Start of Block

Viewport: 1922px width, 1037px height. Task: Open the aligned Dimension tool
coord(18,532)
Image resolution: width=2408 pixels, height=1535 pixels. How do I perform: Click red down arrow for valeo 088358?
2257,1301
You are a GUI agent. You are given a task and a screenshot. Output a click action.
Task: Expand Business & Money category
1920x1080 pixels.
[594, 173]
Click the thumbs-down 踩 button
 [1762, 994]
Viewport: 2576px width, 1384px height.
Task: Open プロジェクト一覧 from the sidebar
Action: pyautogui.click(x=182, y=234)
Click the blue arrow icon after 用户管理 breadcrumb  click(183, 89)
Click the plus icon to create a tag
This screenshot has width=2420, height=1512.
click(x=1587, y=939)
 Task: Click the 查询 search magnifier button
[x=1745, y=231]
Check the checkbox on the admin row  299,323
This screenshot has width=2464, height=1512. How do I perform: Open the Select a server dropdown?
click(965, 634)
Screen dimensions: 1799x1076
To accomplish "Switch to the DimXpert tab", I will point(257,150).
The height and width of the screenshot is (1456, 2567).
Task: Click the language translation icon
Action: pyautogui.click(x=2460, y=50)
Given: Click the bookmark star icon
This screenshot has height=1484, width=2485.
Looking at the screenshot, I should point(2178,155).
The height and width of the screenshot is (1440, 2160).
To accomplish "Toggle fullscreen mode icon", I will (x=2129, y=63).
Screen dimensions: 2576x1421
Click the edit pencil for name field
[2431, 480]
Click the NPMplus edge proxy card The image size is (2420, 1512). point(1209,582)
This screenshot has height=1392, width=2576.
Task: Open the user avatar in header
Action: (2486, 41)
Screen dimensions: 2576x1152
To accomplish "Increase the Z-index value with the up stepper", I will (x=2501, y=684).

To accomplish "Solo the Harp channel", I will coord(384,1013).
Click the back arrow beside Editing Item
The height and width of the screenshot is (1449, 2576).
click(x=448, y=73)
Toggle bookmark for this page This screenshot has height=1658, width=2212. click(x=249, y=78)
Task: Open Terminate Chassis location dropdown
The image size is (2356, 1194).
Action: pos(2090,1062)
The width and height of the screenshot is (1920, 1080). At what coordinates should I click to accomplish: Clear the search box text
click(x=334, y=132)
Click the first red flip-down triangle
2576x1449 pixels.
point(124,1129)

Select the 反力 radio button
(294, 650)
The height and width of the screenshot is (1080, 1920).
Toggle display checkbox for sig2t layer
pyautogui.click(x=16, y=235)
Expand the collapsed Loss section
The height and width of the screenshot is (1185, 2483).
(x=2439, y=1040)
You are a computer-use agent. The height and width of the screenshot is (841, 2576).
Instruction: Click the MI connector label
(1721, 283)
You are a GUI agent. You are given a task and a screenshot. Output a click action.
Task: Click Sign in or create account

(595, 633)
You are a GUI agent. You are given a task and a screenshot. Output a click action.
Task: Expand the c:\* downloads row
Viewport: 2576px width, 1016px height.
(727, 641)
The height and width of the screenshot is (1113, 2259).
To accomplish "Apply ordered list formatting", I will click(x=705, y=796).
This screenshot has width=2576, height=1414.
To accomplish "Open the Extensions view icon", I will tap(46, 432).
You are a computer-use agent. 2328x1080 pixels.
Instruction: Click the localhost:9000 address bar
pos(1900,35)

End of Block

HOW TO COMPLETE THIS TASK:
From the entries above, print the lines beginning at the one with "Task: Expand Business & Money category" and stopping after the one with "Given: Click the bookmark star icon", exactly as written and with nothing else.

EXPECTED ANSWER:
Task: Expand Business & Money category
1920x1080 pixels.
[594, 173]
Click the thumbs-down 踩 button
 [1762, 994]
Viewport: 2576px width, 1384px height.
Task: Open プロジェクト一覧 from the sidebar
Action: pyautogui.click(x=182, y=234)
Click the blue arrow icon after 用户管理 breadcrumb  click(183, 89)
Click the plus icon to create a tag
This screenshot has width=2420, height=1512.
click(x=1587, y=939)
 Task: Click the 查询 search magnifier button
[x=1745, y=231]
Check the checkbox on the admin row  299,323
This screenshot has width=2464, height=1512. How do I perform: Open the Select a server dropdown?
click(965, 634)
Screen dimensions: 1799x1076
To accomplish "Switch to the DimXpert tab", I will point(257,150).
The height and width of the screenshot is (1456, 2567).
Task: Click the language translation icon
Action: pyautogui.click(x=2460, y=50)
Given: Click the bookmark star icon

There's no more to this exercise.